# Task directions:
Reproduce verbatim the stretch of the records from the line containing "is (2048, 746)." through the line containing "Looking at the image, I should click on (1983, 52).", leaving out the pictures.

# Record excerpts:
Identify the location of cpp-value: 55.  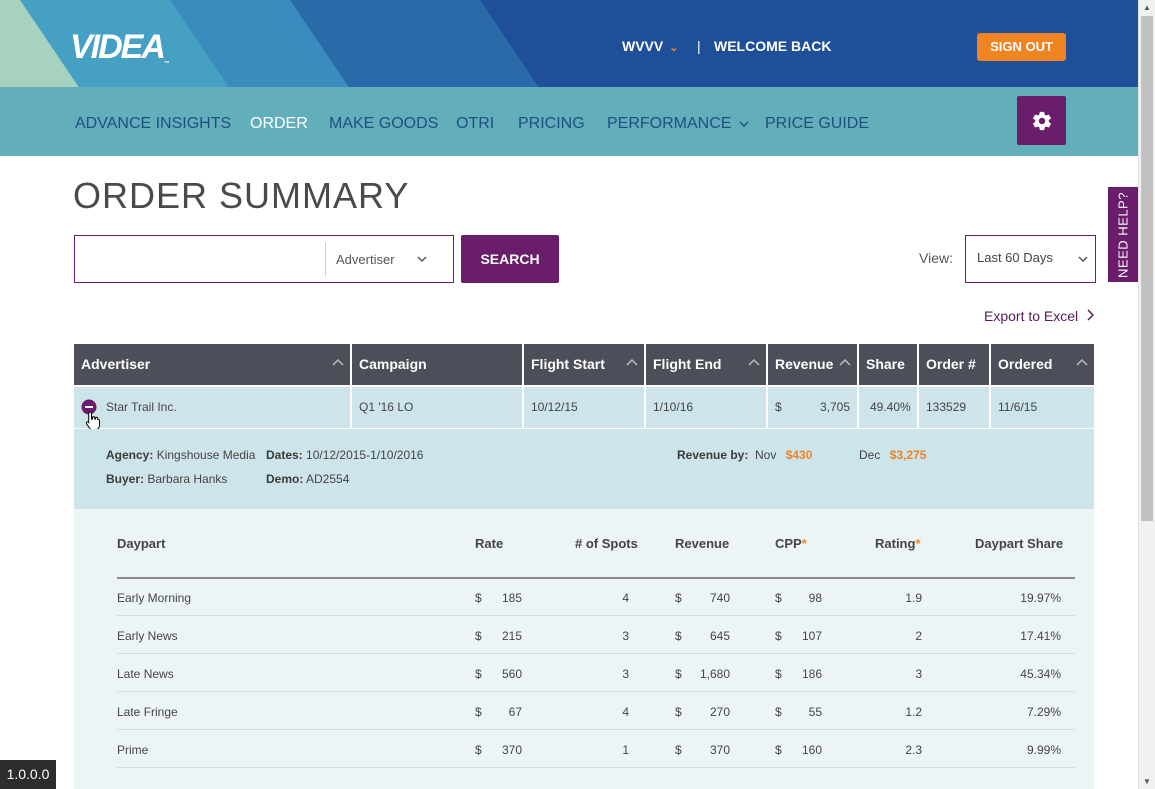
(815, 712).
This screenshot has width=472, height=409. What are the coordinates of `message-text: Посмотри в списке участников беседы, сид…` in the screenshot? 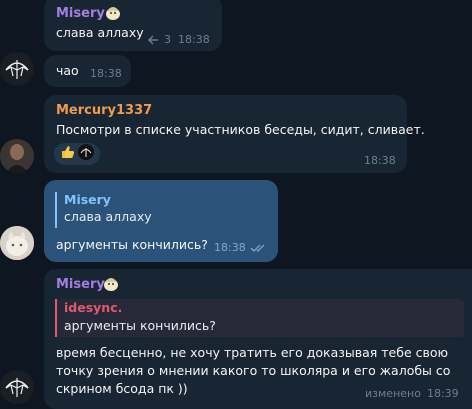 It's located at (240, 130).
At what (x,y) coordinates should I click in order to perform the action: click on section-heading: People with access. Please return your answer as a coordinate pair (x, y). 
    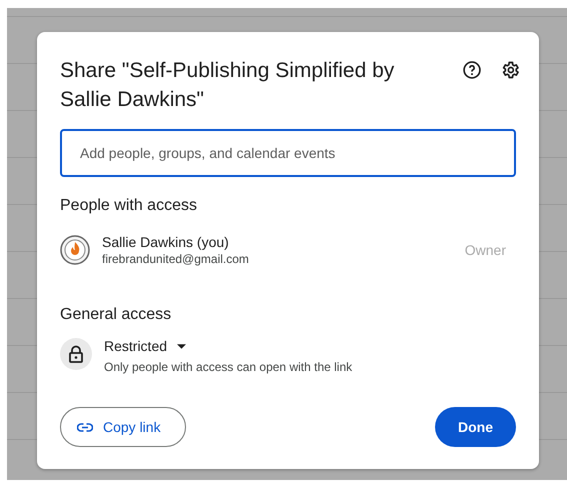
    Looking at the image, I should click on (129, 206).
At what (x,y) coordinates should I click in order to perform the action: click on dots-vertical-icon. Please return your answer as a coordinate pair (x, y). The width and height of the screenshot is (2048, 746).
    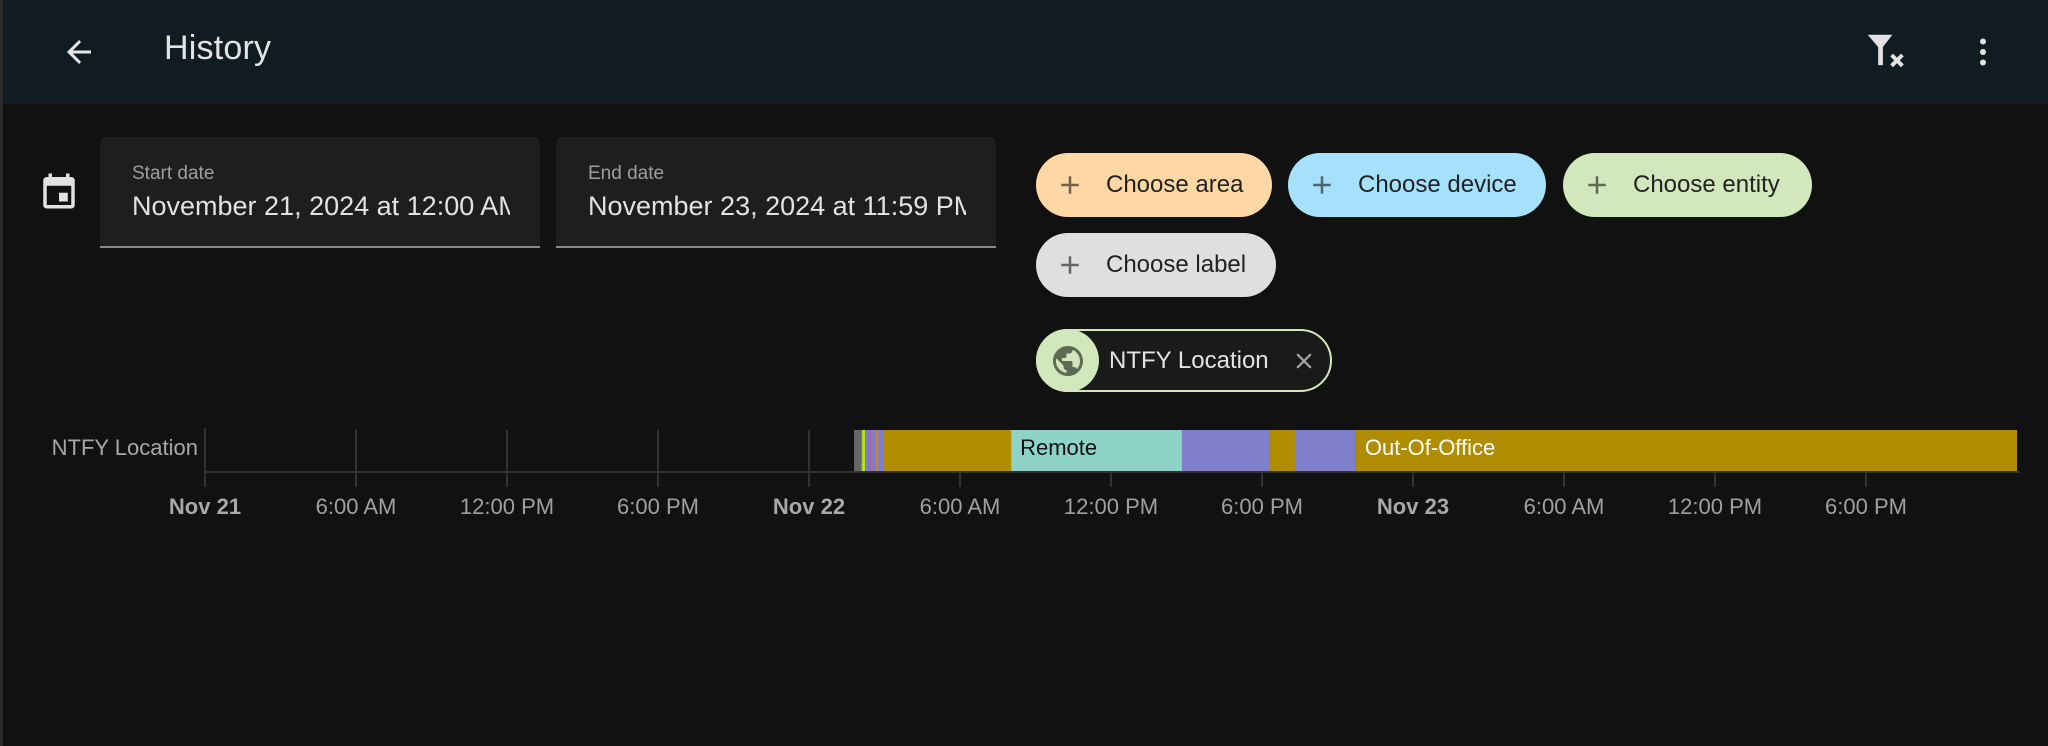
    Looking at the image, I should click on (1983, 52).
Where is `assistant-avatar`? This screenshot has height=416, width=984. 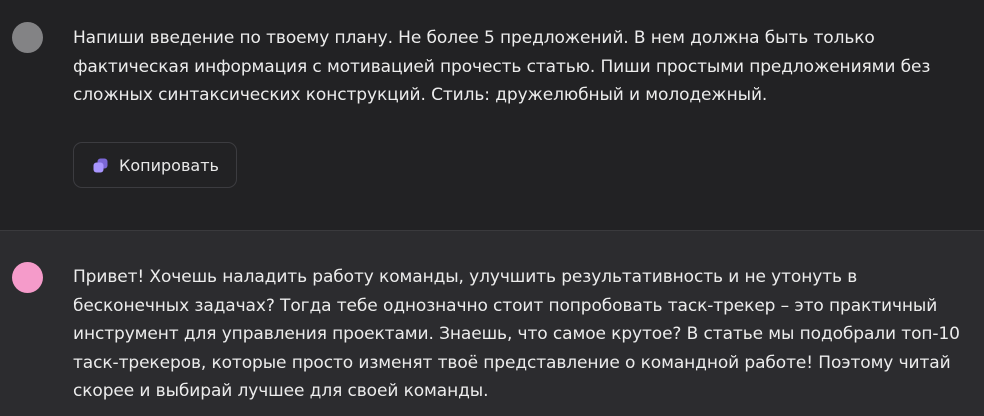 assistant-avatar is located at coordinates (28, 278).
...
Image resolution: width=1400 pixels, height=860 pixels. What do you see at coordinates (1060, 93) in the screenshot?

# Solution to the problem:
At what (x,y) coordinates should I click in order to perform the action: click on dots-vertical-icon. Please return your answer as a coordinate pair (x, y). The width and height of the screenshot is (2048, 746).
    Looking at the image, I should click on (1983, 52).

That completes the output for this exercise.